The author who seeks to add something to this genre is entering into a very crowded field and is going to need a unique angle. Kevin DeYoung takes on this challenge and succeeds admirably, crafting a short but powerful book that really packs a punch. His unique angle is reflected in the title: Just Do Something! “My goal,” he says, “is not as much to tell you how to hear God’s voice in making decisions as it is to hear God telling you to get off the long road to nowhere and finally make a decision, get a job, and perhaps, get married.” He fears that many Christians, because of their unbliblical understanding of knowing and doing the will of God, are wasting their lives doing nothing when they should just be doing, well, something! “I’d like us to consider that maybe we have difficulty discovering Gods wonderful plan for our lives because, if the truth be told, He doesn’t really intend to tell us what it is. And maybe we’re wrong to expect Him to.”

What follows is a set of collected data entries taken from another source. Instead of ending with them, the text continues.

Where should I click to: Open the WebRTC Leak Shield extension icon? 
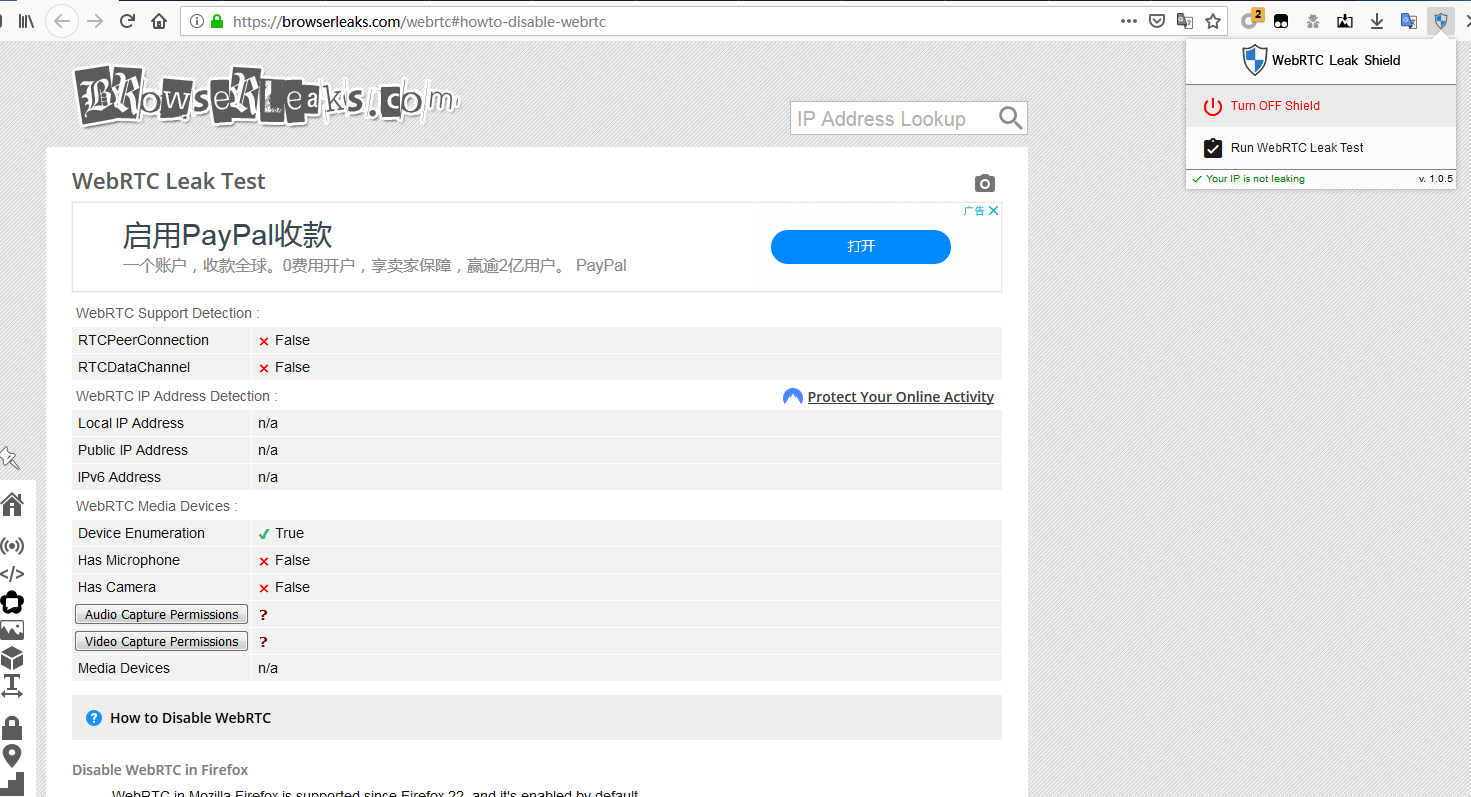pyautogui.click(x=1440, y=21)
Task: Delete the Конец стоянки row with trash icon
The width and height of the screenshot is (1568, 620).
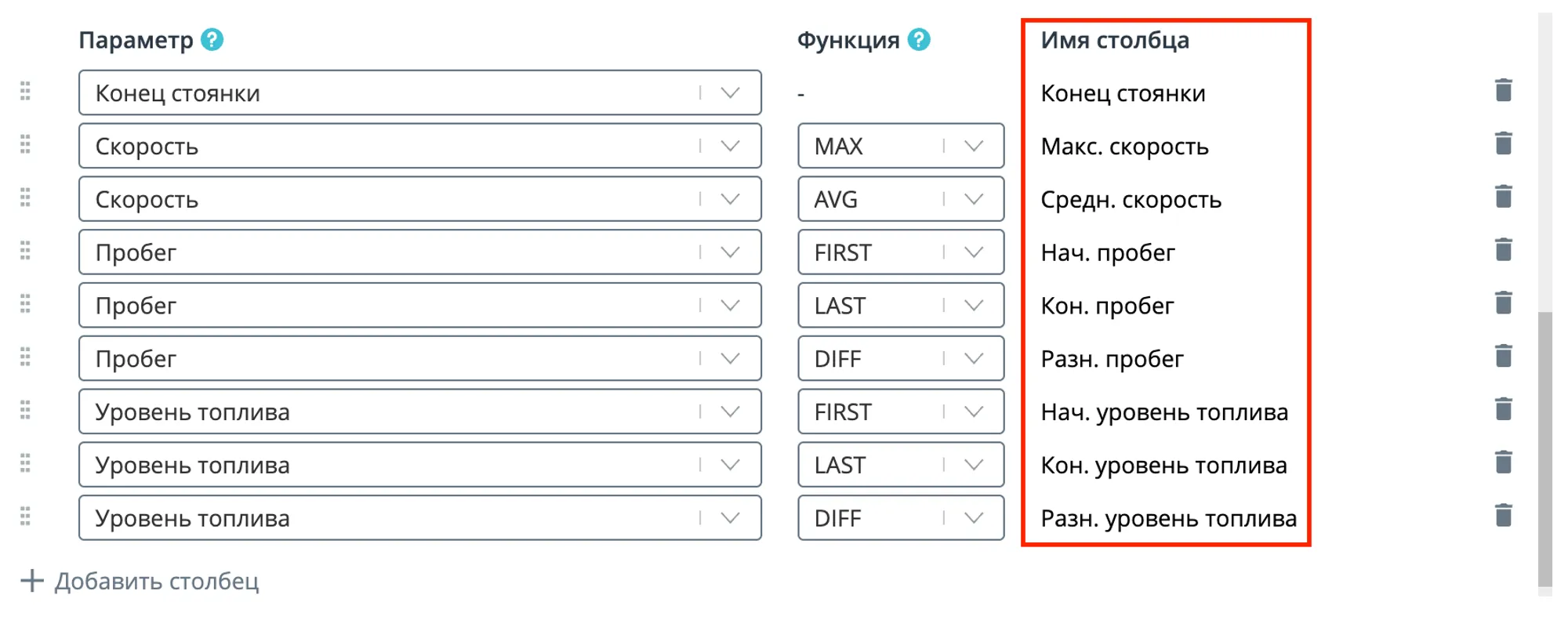Action: coord(1503,91)
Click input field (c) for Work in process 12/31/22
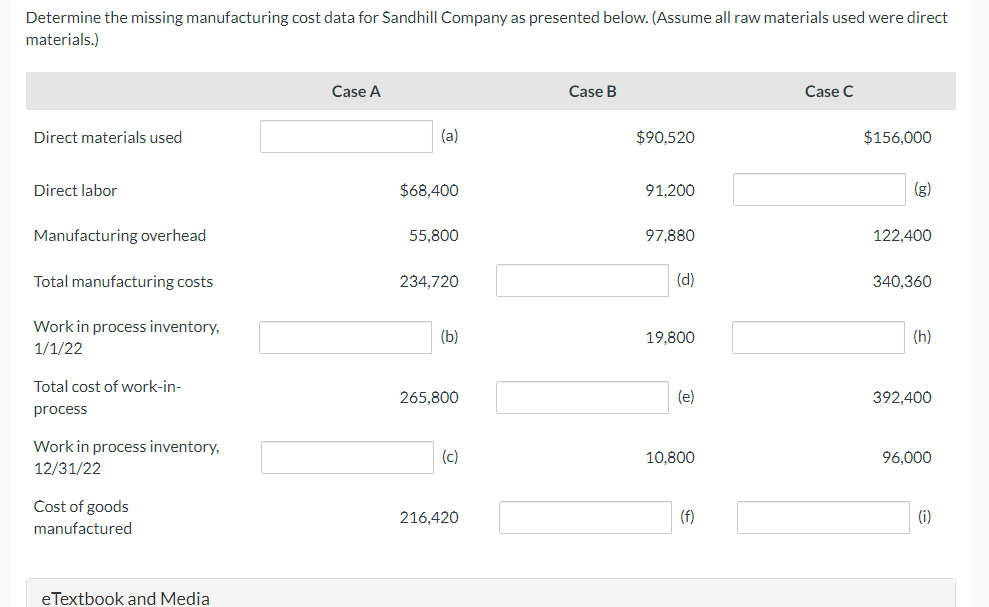Image resolution: width=989 pixels, height=607 pixels. tap(346, 457)
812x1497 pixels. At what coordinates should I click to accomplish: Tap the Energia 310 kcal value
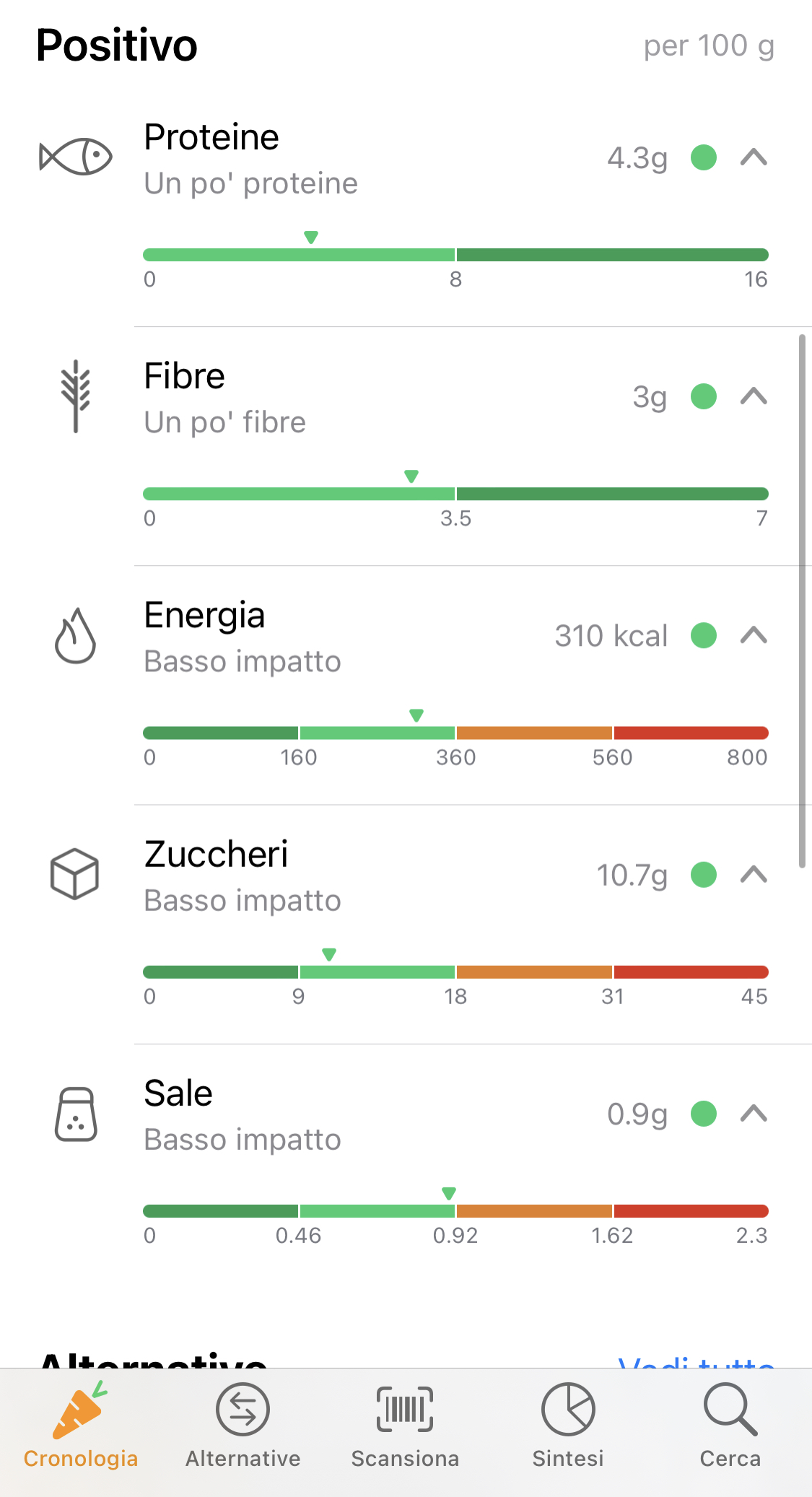[x=611, y=636]
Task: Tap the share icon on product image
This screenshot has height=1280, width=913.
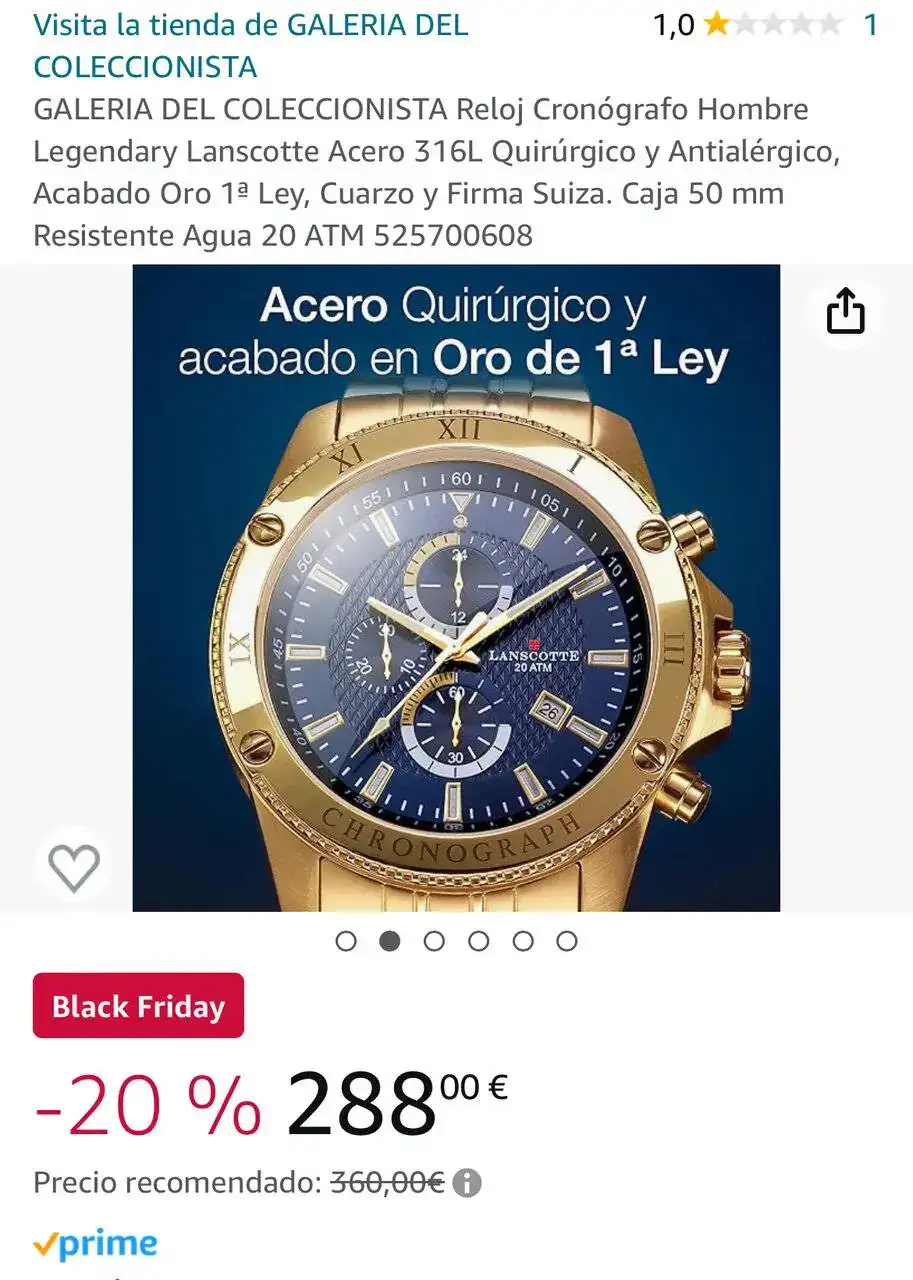Action: 845,311
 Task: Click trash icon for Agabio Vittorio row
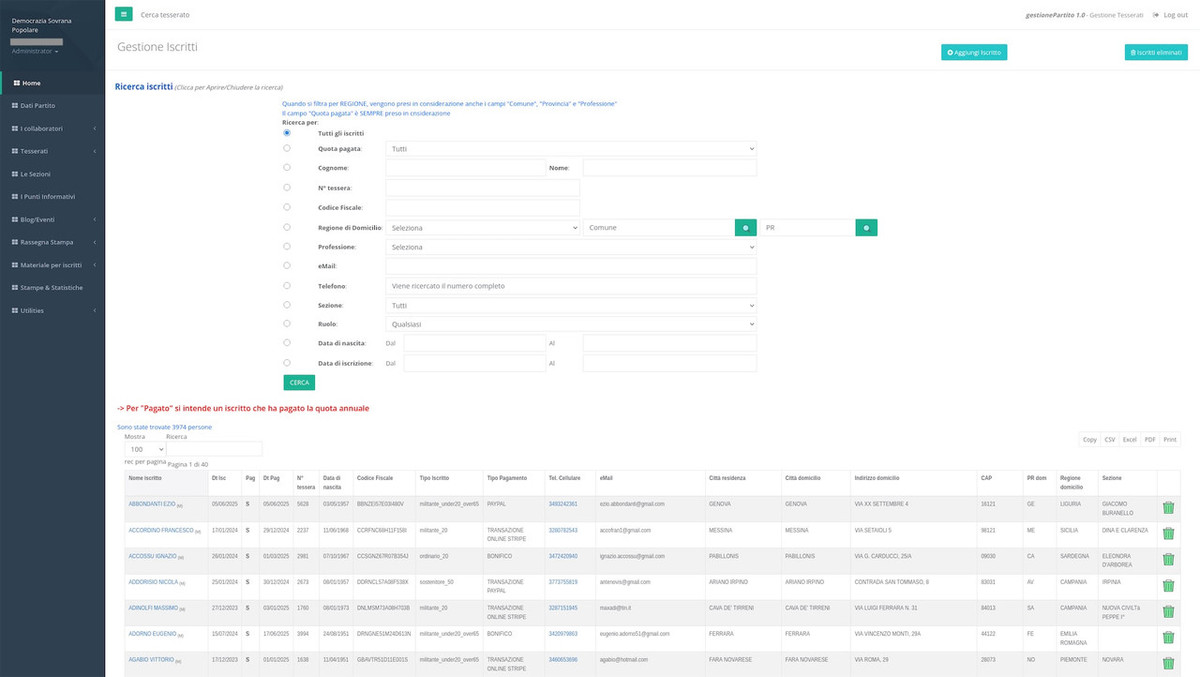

DeYoung’s understanding of the will of God and God’s guidance is very consistent with Friesen and Swavely and a whole host of others. He distinguishes between God’s secret will (or will of decree), God’s revealed will (will of desire) and God’s will for our lives (will of direction). God’s will of decree is his secret will, ordained from all of time—a will that is going to come to pass and that no man can thwart. God’s will of desire is his will as revealed in Scripture—a will we sometimes obey and at other times disobey. God’s will of direction is the one that answers those questions we have about jobs and spouses and houses and all the rest. Here’s the real heart of the matter, according to DeYoung. “Does God have a secret will of direction that He expects us to figure out before we do anything? And the answer is no.” Though we are free to ask for his direction and though we ought to be devoted to prayer in all matters, God does not burden us with seeking his will of direction ahead of our decisions. “God does have a specific plan for our lives, but it is not one that He expects us to figure out before we make a decision.” “Trusting in God’s will of decree is good. Following his will of desire is obedient. Waiting for God’s will of direction is a mess.” The solution is simple: we are to have confidence in God’s hidden will, we are to search out and believe and obey God’s will, and we are then to use wisdom to make decisions that God will bless. We are to use what Dave Swavely aptly terms “sanctified reasoning.” DeYoung leaves the reader to consider this: “If there really is a perfect will of God we are meant to discover, in which we will find tremendous freedom and fulfillment, why does it seem that everyone looking for God’s will is in such bondage and confusion?”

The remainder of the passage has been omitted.